THE DATA →
<<<<
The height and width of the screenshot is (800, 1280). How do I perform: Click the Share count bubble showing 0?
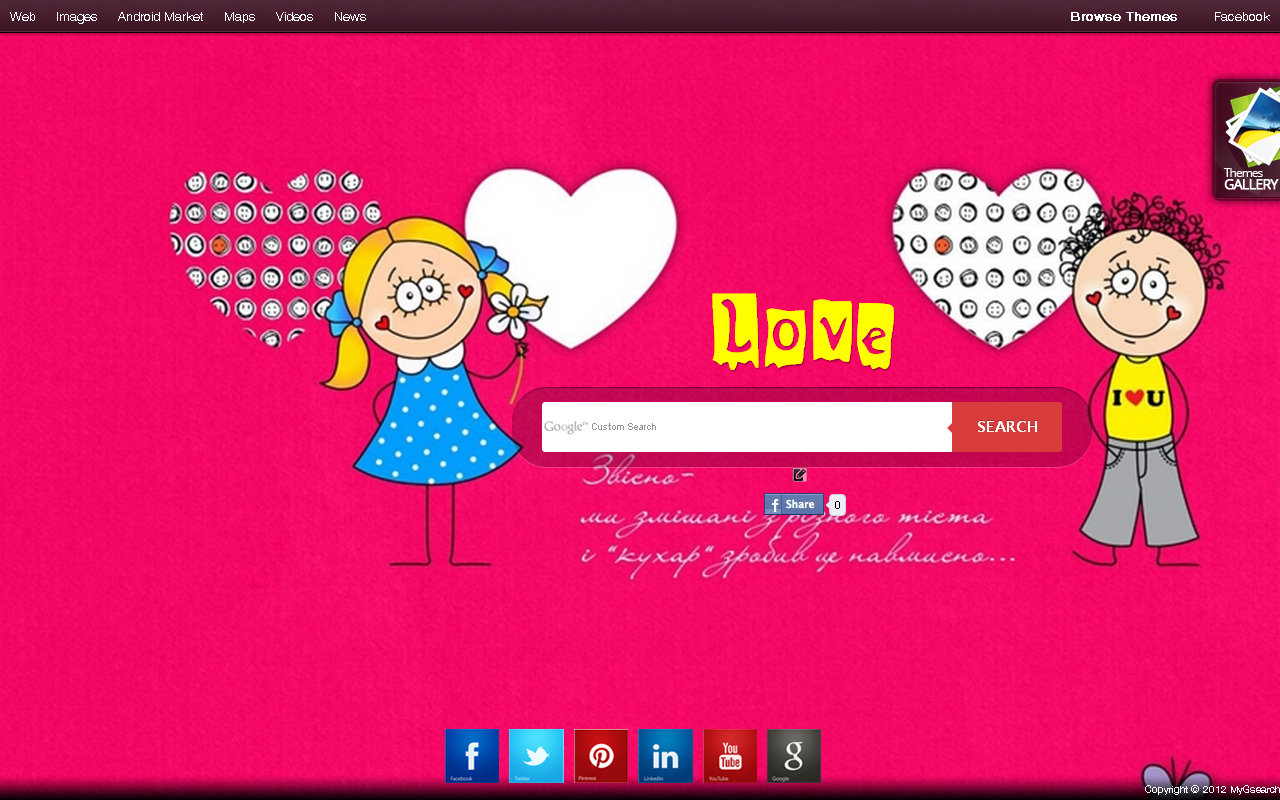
>>>>
<<<<
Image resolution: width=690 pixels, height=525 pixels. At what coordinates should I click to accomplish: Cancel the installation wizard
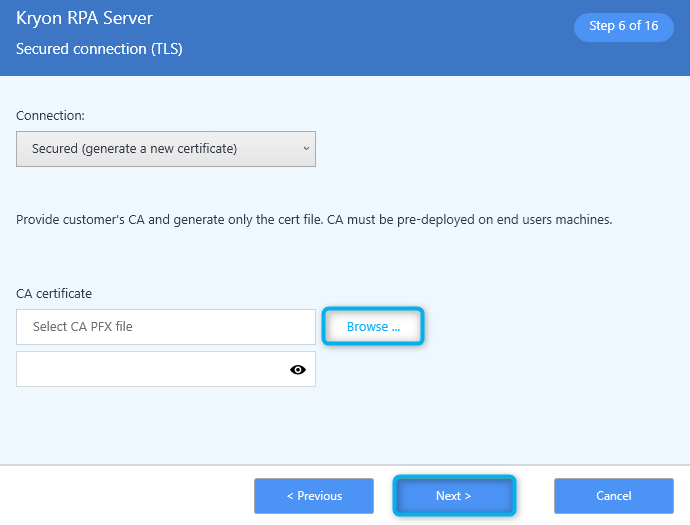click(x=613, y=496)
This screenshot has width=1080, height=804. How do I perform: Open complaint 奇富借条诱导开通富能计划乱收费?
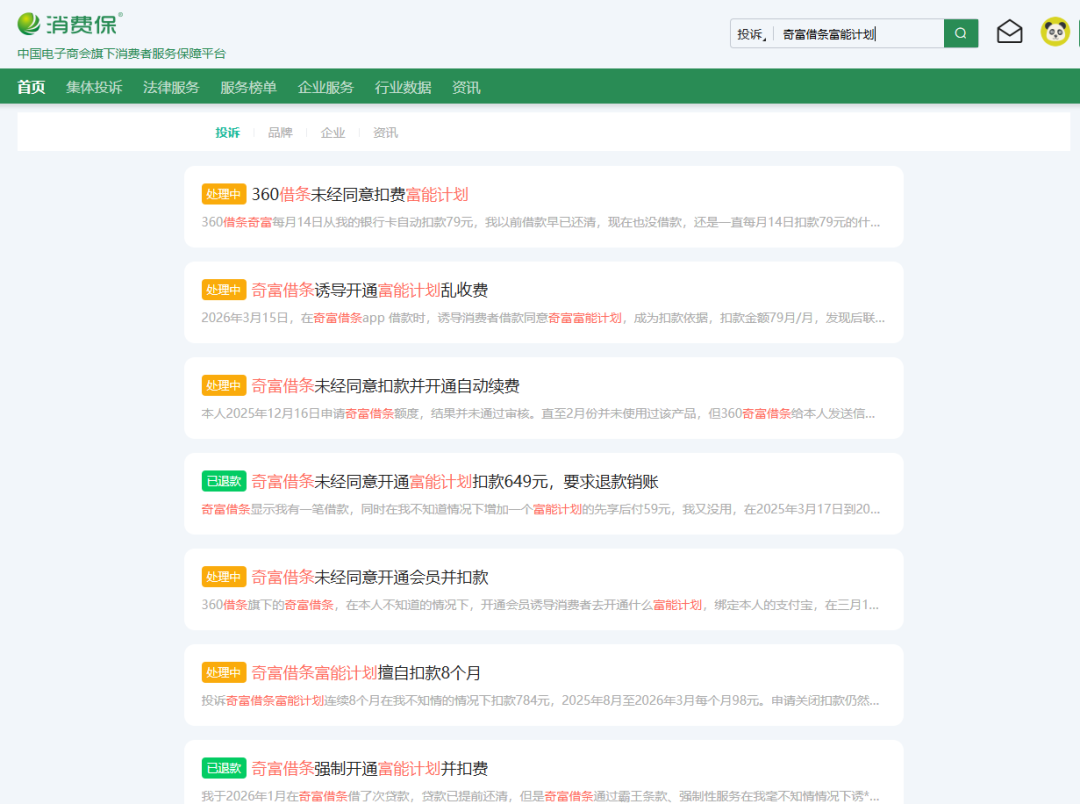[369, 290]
>>>>
STATED TASK →
Pick out every row above that contains the word "screenshot" and copy each one in full. Case counts.

FINISHED TASK →
The height and width of the screenshot is (800, 1280). How do I perform: Click the Share count bubble showing 0?
This screenshot has width=1080, height=804. How do I perform: Open complaint 奇富借条诱导开通富能计划乱收费?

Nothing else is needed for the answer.